Many of Fujita’s best-known album covers seemed to grasp the sympathies of feeling, the shared patterns and common impulses between modern jazz and modern art. With a background in painting, he moved away from the illustrative style adhered to by Steinweiss, and introduced popular music to abstract expressionism – the geometric shapes and patches of mixed colour in his own pieces sharing much with the Bauhaus-era work of Wassily Kandinsky. Together with his photo edits, Fujita’s designs for Columbia managed to encompass all of the outpourings of bebop as they appeared from the middle of the 1950s, from the relaxed tempos of cool jazz and the blues and gospel-inspired flurries of hard bop, to the climaxes and breakdowns of avant-garde and free jazz.

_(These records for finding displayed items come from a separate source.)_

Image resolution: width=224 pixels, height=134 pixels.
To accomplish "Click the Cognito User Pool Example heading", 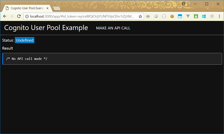I will (x=46, y=28).
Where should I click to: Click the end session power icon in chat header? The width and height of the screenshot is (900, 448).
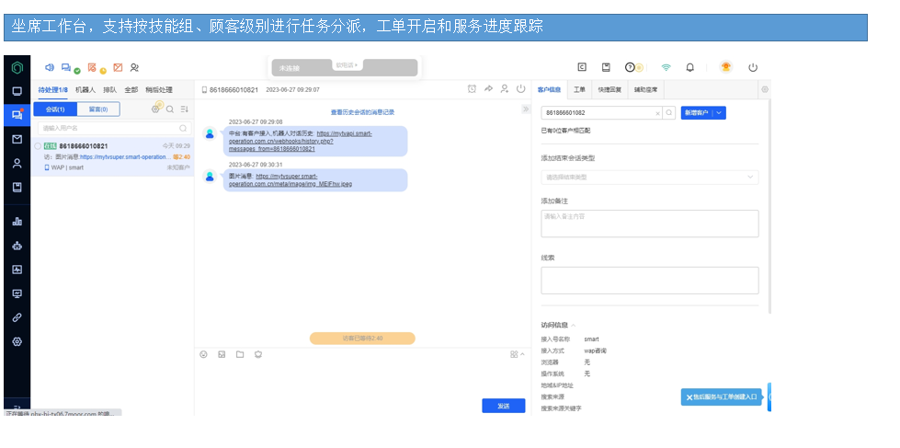pos(520,89)
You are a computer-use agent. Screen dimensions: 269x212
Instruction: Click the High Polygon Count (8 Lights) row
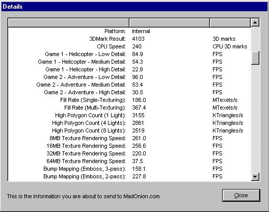click(129, 130)
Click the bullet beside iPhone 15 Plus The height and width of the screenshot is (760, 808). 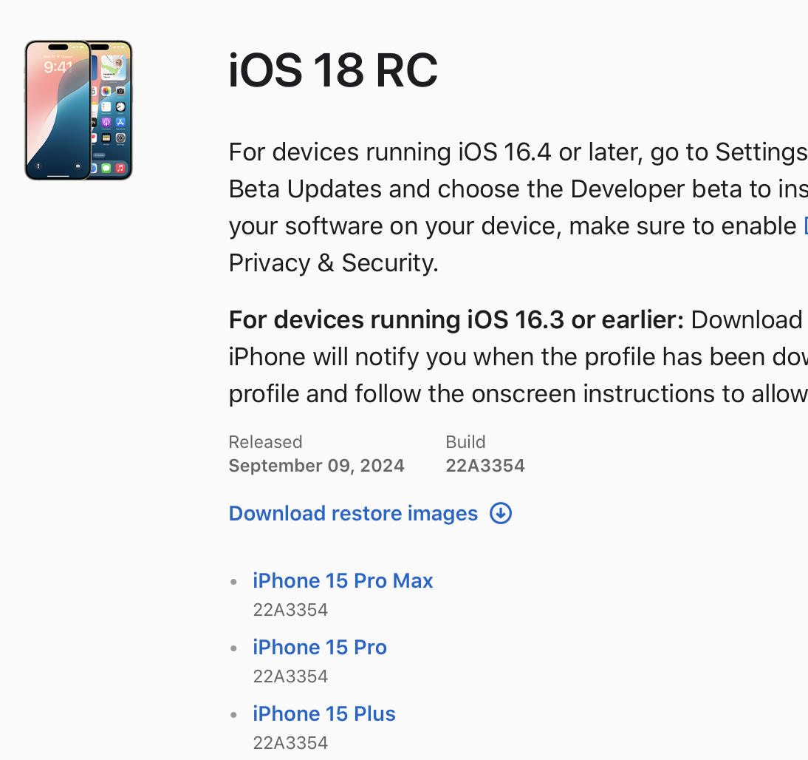pos(234,715)
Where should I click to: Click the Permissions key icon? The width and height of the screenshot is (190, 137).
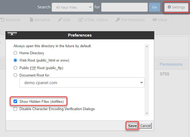(118, 20)
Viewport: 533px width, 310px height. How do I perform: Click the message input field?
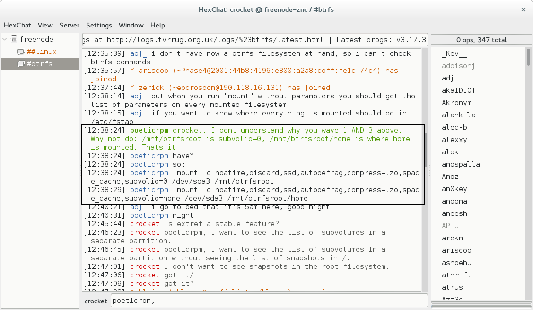click(269, 301)
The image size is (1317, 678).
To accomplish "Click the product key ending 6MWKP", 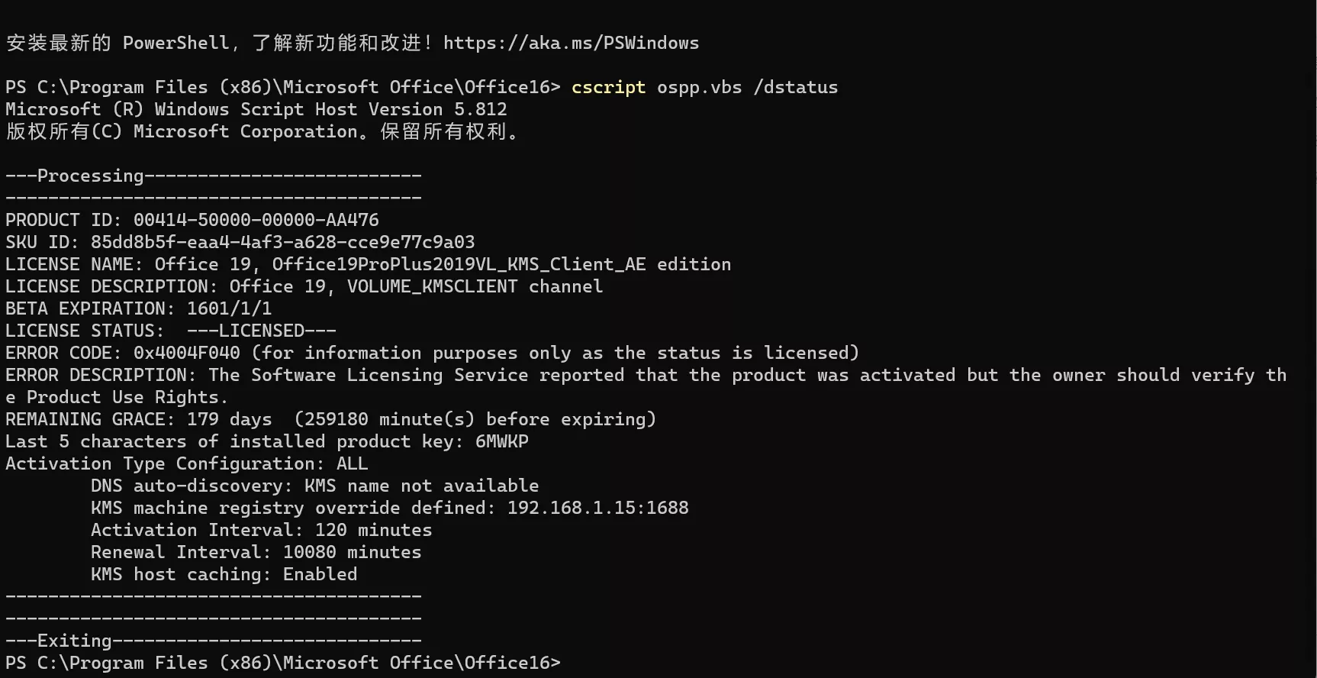I will (501, 441).
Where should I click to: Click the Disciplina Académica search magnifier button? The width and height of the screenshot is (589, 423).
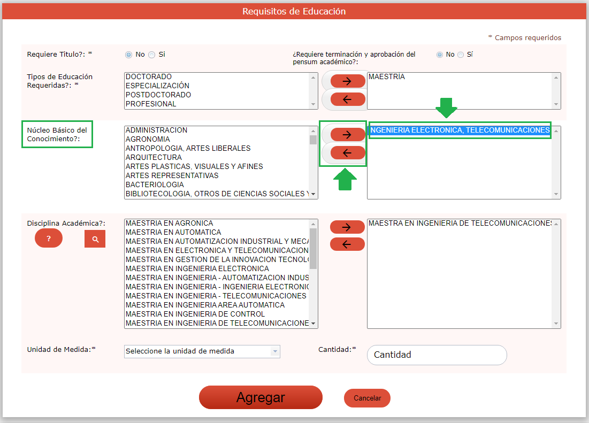[95, 239]
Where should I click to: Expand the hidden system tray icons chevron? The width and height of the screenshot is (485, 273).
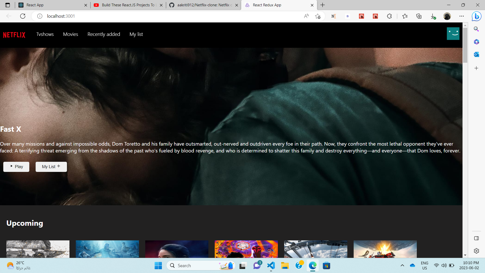(x=402, y=265)
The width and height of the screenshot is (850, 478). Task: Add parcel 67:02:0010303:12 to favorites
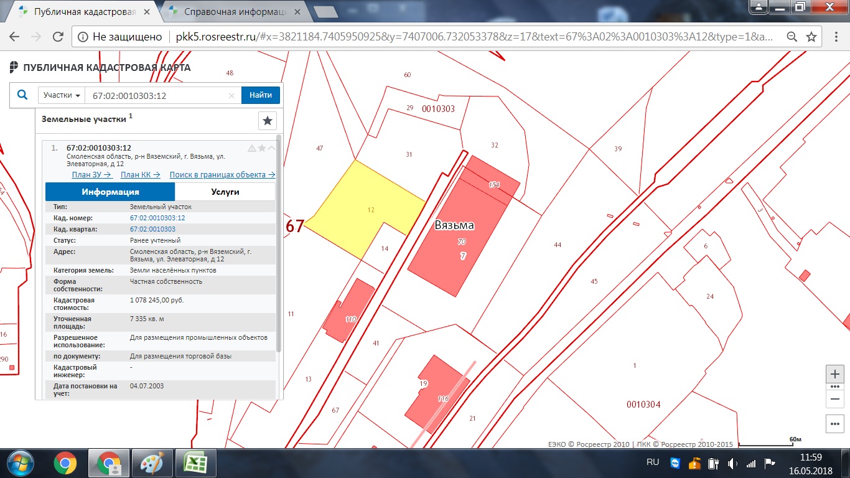pos(262,148)
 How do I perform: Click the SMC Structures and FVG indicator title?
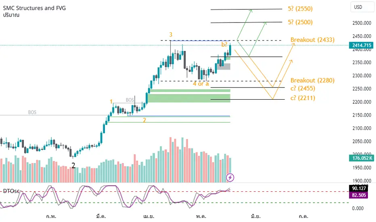tap(34, 8)
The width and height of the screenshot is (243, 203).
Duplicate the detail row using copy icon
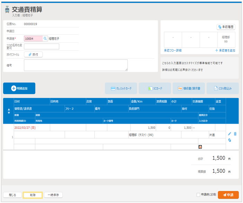click(x=230, y=140)
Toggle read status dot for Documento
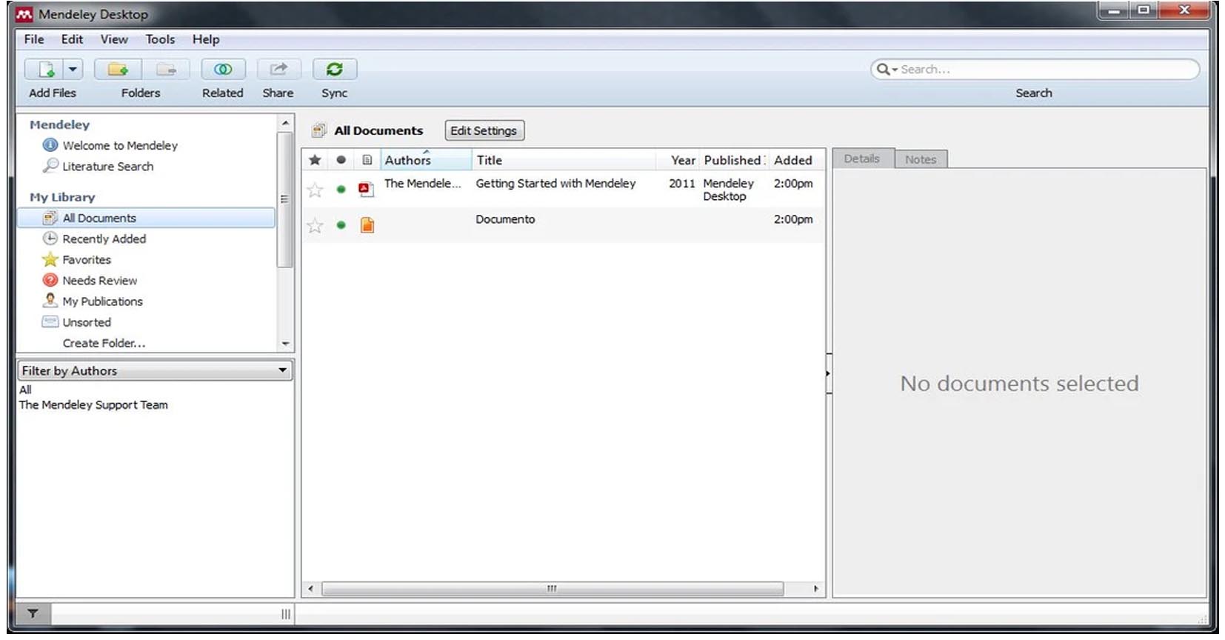1225x640 pixels. coord(341,225)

In addition to Mingus Ah Um, Fujita painted the covers for Time Out by The Dave Brubeck Quartet, Far Out, Near In by Johnny Eaton, and Glenn Gould’s 1959 recording of pieces by Berg, Schoenberg, and Krenek. His photomontage for the Jazz Messengers’ first studio album documented Art Blakey, Horace Silver, Hank Mobley, Donald Byrd, and Doug Watkins in the swells and lulls of performance. And his design for ‘Round About Midnight showed Miles Davis, photographed under red lights by Marvin Koner, coy but resolute behind shades.
‘He had superb taste and was one of the early art directors in the field who distinguished himself by having a rigorous design objective. It was a kind of synthesis of Bauhaus principles and Japanese sensibility.’
‘When I got to Columbia, there was the beginning of some idea of album cover art but it was still just type and maybe a photo of the artist and some shapes arranged in an interesting way. That was the first concept of album cover art. Actually the first examples of album art that I can remember were on children’s records, because they might have included a painting or something else to illustrate the idea. But I think that I was the first to use painters, photographers and illustrators to do artwork on album covers.’
In fact Fujita had briefly left Columbia in 1957, and in 1960 he departed for good to start his own design firm. By 1963, he had joined the public relations firm Ruder & Finn, creating a division which would come to be known as Fujita Design. He turned to book jackets, and designed the covers for John Updike’s short story collection Pigeon Feathers, Truman Capote’s non-fiction novel In Cold Blood, and Mario Puzo’s crime epic The Godfather, later teaching at the Philadelphia Museum College of Art, the Pratt Institute in Brooklyn, and the Parsons School of Design in Manhattan.